Serving as a pastor of a local congregation has been a rich and fulfilling experience that has brought me great joy and a sense of God’s pleasure. I have never been bored, and the call to rise each morning and get to the task at hand has never been in question for me.
As John Piper quipped, in his work, Brothers, We Are Not Professionals, “God loves a cheerful pastor.” Piper’s adaptation of 2 Corinthians 9:7 has been like a well-driven nail into my thoughts and attitudes about local church ministry that has served me well.

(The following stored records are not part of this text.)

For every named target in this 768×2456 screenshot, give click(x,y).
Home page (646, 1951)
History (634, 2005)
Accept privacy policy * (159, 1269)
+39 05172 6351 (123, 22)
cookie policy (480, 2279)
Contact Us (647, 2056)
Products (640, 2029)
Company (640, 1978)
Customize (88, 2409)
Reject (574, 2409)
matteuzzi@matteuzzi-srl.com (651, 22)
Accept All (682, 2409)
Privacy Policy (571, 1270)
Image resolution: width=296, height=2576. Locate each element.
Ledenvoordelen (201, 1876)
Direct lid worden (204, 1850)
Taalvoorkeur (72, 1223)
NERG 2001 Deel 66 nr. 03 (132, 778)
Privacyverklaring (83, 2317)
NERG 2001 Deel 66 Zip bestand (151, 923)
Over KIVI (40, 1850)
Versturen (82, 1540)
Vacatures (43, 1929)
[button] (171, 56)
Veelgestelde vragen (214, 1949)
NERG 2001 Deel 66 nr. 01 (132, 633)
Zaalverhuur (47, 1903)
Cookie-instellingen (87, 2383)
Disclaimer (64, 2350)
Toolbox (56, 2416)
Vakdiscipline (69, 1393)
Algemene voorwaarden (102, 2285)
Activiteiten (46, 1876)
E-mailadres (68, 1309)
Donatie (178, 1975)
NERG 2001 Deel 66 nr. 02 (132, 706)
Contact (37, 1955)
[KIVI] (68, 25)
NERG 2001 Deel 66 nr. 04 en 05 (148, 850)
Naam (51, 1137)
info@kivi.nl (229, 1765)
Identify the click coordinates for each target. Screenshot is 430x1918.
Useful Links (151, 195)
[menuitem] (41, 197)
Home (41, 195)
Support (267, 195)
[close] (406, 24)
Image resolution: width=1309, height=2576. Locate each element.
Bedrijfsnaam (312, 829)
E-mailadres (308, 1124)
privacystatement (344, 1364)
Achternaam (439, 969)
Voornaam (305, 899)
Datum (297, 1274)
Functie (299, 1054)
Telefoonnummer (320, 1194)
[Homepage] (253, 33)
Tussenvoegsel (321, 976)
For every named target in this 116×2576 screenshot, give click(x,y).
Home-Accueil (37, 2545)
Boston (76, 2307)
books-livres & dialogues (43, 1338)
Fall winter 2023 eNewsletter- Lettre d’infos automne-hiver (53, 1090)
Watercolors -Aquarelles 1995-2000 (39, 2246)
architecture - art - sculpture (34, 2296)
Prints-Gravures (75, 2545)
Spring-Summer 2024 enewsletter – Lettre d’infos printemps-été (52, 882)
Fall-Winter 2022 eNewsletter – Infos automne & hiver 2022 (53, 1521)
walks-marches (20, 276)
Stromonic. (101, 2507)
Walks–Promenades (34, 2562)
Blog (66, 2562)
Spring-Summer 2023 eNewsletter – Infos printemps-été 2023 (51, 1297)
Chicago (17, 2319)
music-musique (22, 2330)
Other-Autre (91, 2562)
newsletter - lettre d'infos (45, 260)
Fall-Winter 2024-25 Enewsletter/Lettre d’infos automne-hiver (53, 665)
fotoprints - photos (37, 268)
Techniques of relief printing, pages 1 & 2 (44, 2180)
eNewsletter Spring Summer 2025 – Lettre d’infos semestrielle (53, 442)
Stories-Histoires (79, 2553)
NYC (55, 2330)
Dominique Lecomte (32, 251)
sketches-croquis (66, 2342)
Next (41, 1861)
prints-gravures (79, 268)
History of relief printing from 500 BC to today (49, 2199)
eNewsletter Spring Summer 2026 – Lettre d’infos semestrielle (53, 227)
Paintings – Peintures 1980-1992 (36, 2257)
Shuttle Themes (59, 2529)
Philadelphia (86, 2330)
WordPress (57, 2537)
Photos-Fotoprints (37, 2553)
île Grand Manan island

At this point in my journey, I am more energized than I can ever remember for Christ to receive his rightful glory in his church and among the nations.
However, there have been times in ministry where I have wanted to quit, times that were not joyful, but excruciating. That feeling could be articulated as an impulse to move to Montana and work at McDonalds. Those moments have always been short-lived for me, and I have come to see that the pain in ministry has been God’s sanctifying hand chastening and conforming me into the image of his Son (Romans 8:28-30).
In the dark seasons of ministry, I have come to understand something that is very important, namely, ministry is not about me, and I am not my own, I have been bought with a price and called to glorify God with my all.
I had just turned 28 years old when I started at FBCG in 1993. The church had issued a strong vote of affirmation in the call for me to come as pastor. However, my first month at the church was eventful as 120 people left the church and started a new work in another area of town. This seemed to be the inevitable result of months and months of protracted conflict. I didn’t take their departure personally. The church had been through a very painful season in its history, and I was called by the Lord to try to lead the church forward, and under my fine leadership the membership was shrinking quickly!
Navigating through the rip current of congregational strife coupled with the collateral damage of a tarnished testimony and deep distrust was a daunting task indeed. I guess one of the biggest surprises coming out of seminary was that the lion’s share of my time and energy early on would be spent on internal matters within the church to the neglect of the clear mandate from our Savior to engage the world with the gospel.
Some people told me it couldn’t be done, in essence to assume this responsibility was a lost cause. I had one memorable conversation with an older, prominent pastor in Louisiana. When he learned that I had just been called to FBCG, his countenance fell and he looked at me and spoke to me as if I had just been diagnosed with a melanoma. I said to him, “It’s okay, God has called me here, and this is his church, and I believe he has great plans for this congregation and I want to be a part of it.” He said with hesitancy and an elongated, “Okaaaay.” He was a real Barnabas!
One thing has become absolutely clear to me through these years and that is that Christ is the head of his Church and the gates of hell will not prevail against it! I could never love the church more than Christ does. That I could be a part of FBCG is one of the greatest blessings of my life. To be loved by this congregation the way they have love me and my family is a speechless wonder.
To the glory of God in these two decades plus two, we have seen:100’s baptized; spiritual growth that cannot be quantified; significant Great Commission giving and sending to the nations and the neighborhoods; a growing reputation in our community of a Church that is committed to the Lord and to the needs of people; no debt in all these years as we have paid for expansion and enlarged mission giving. God’s provision and favor have been so obvious.
When you walk with a people for this long, there is no faking. They have loved me and supported me in spite of my youthful mistakes and obvious weaknesses. For this reason, I thank my God upon every remembrance of First Baptist Church Gonzales for these years together. Thank you, dear Church family!
I would also like to use this post as an introduction to a series of articles that will be forthcoming in the next few months. I will be writing about convictions that have sustained me in pastoral work and hope it would be an encouragement to others.